I am still waking up at 4:30am EST, a good hour earlier than necessary. It’s taking me a lot longer to adjust to the time change. Frankly, we here in New Hampshire, Maine, and Massachusetts would be better served if we stayed on Daylight Savings Time year-round, or alternately, moved from the Eastern Time Zone to the Atlantic Time Zone and stayed on Standard Time. Being at the extreme eastern edge of the Eastern Time Zone makes the shift back and forth a real pain. I know it’s likely the folks on the extreme western edge of the Eastern Time Zone would rather stay on Standard Time year-round. I think that is true of the four time zones in the Continental US, but probably more so in the Eastern Time Zone since it seems to me it is wider than the Central, Mountain, and Pacific Time Zones.

I know most folks would prefer to have more daylight later in the day despite it being darker for longer in the morning.

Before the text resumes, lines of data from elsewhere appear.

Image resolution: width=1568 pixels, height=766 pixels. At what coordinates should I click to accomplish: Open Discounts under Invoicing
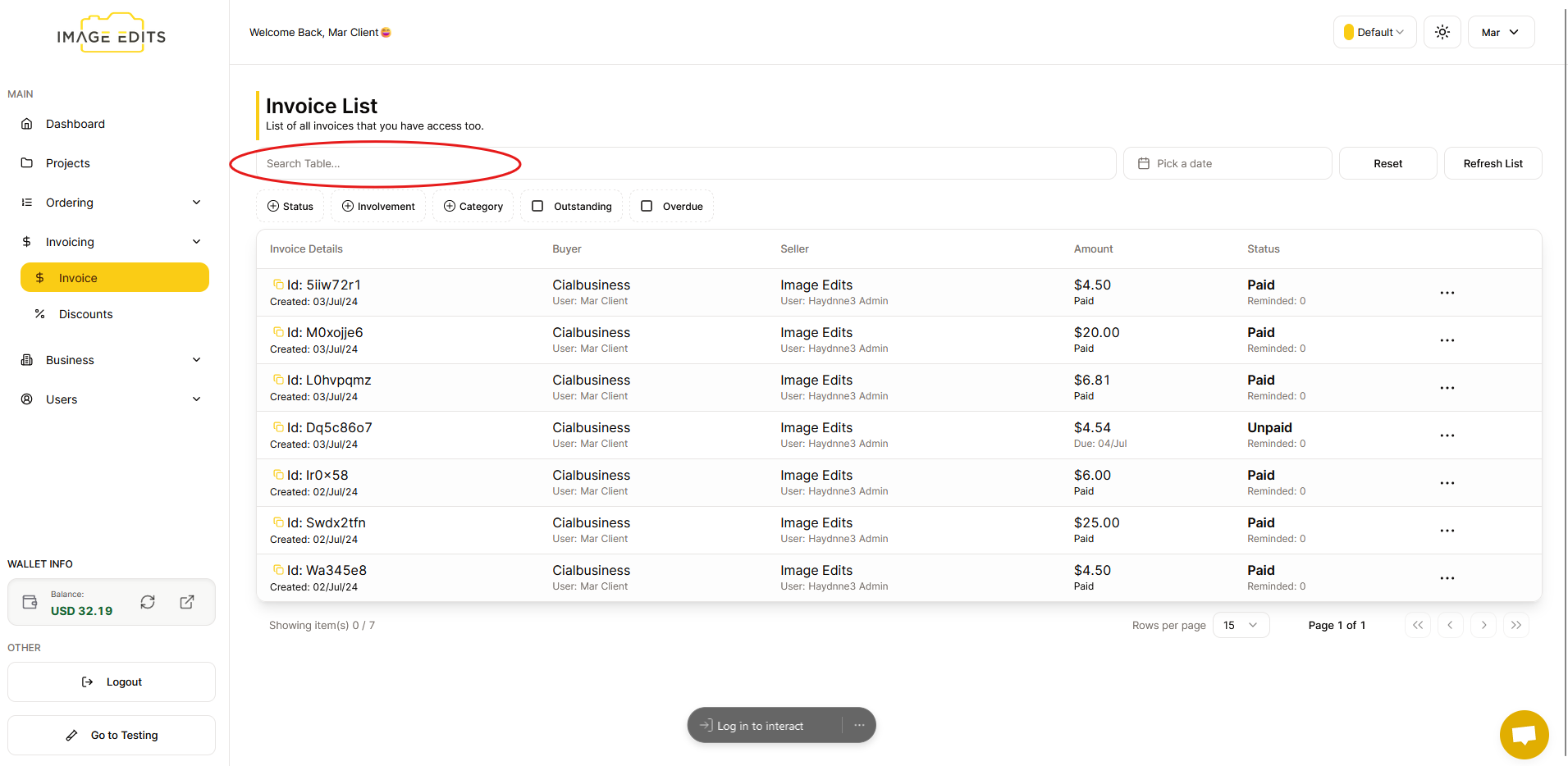point(85,314)
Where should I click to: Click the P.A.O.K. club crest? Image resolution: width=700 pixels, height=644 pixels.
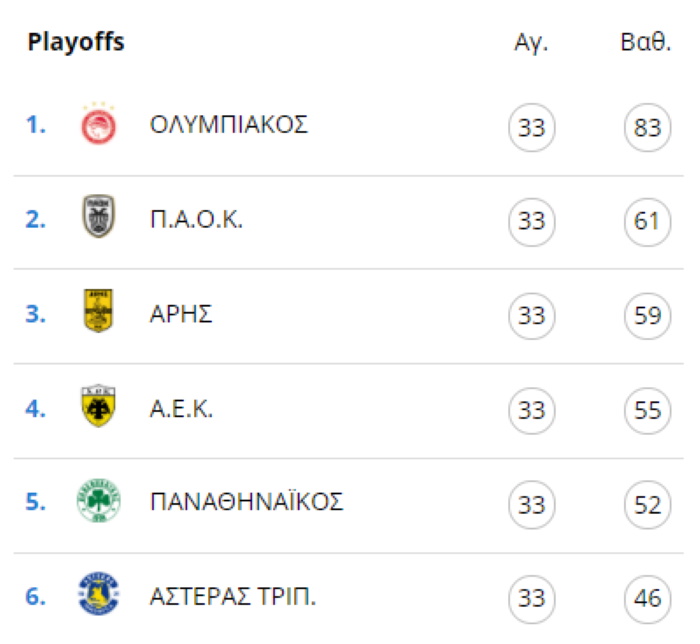coord(99,216)
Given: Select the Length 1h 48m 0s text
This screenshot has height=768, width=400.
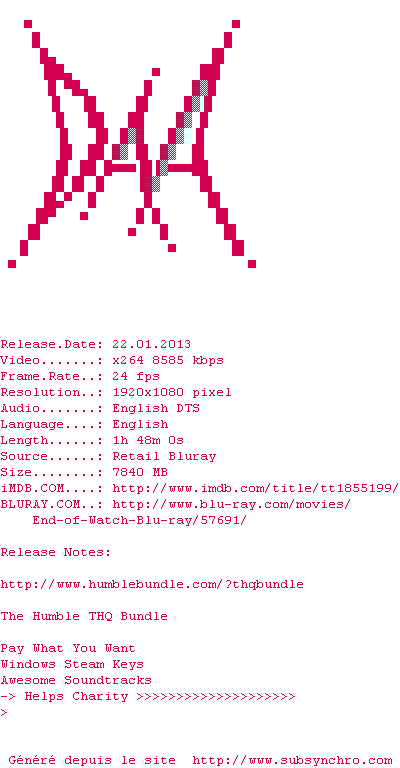Looking at the screenshot, I should coord(92,440).
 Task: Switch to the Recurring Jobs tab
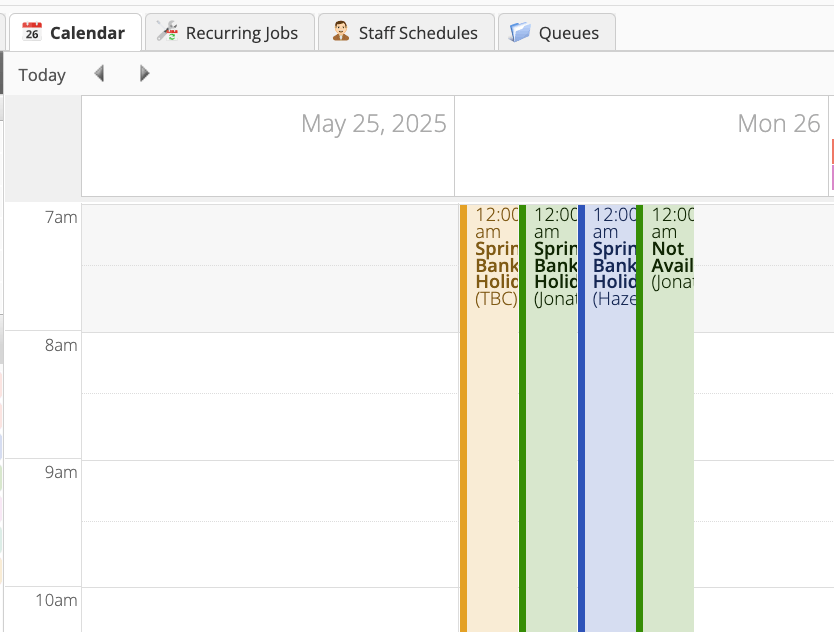[229, 32]
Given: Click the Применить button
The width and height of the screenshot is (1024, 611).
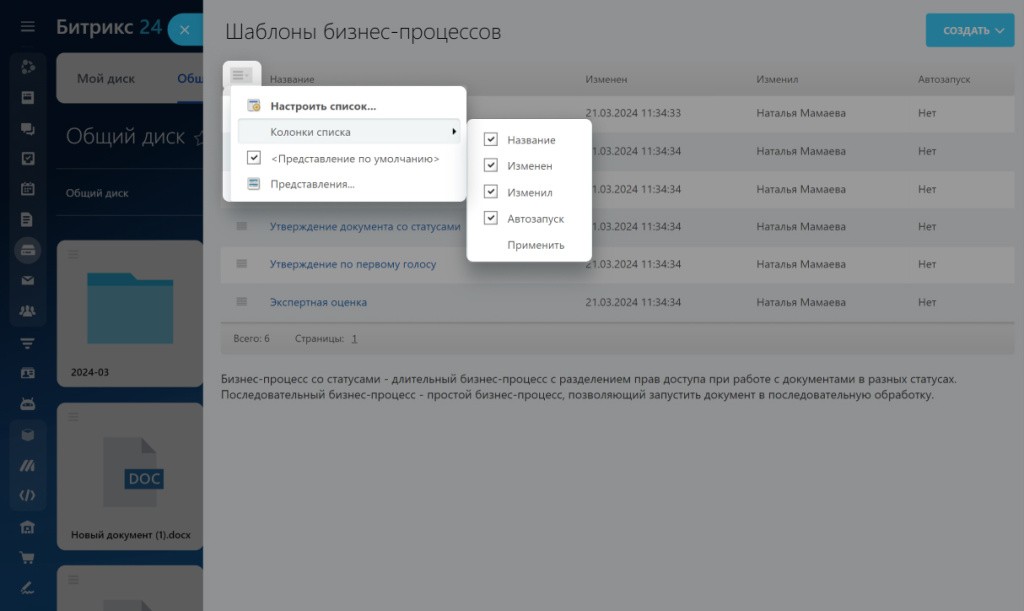Looking at the screenshot, I should (537, 244).
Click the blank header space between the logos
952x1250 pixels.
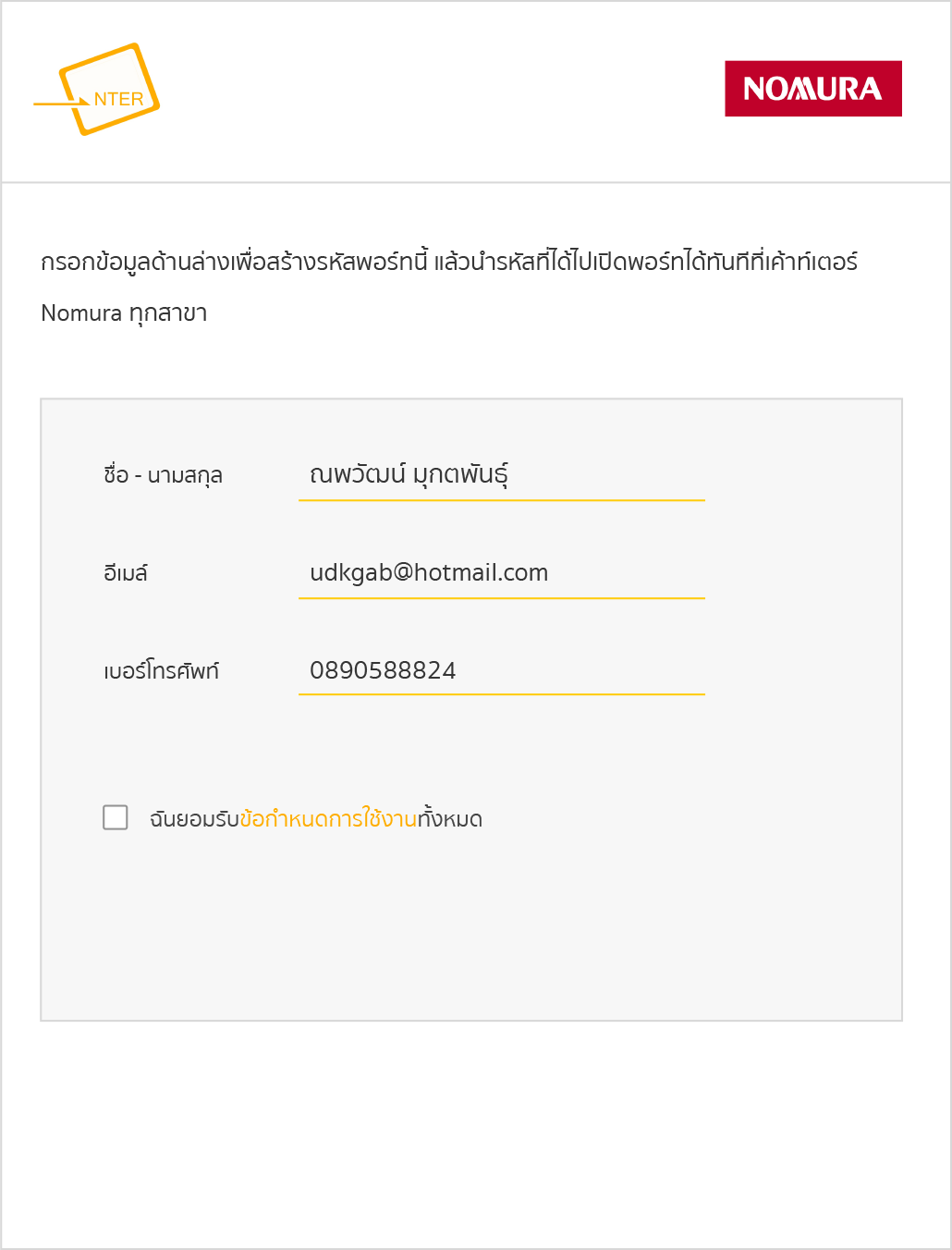444,91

Some make the argument that dark mornings will put school children at risk, but the same argument could be made for them being at risk at the end of the afternoon as well.

I think the twice-yearly switch between Standard and Daylight Savings Time has outlived its usefulness, at least on the eastern and western edges of the time zones. It also makes no sense that Standard Time is in effect for four months and Daylight Savings Time for eight months.

Let’s save time and annoyance by staying on one time or other.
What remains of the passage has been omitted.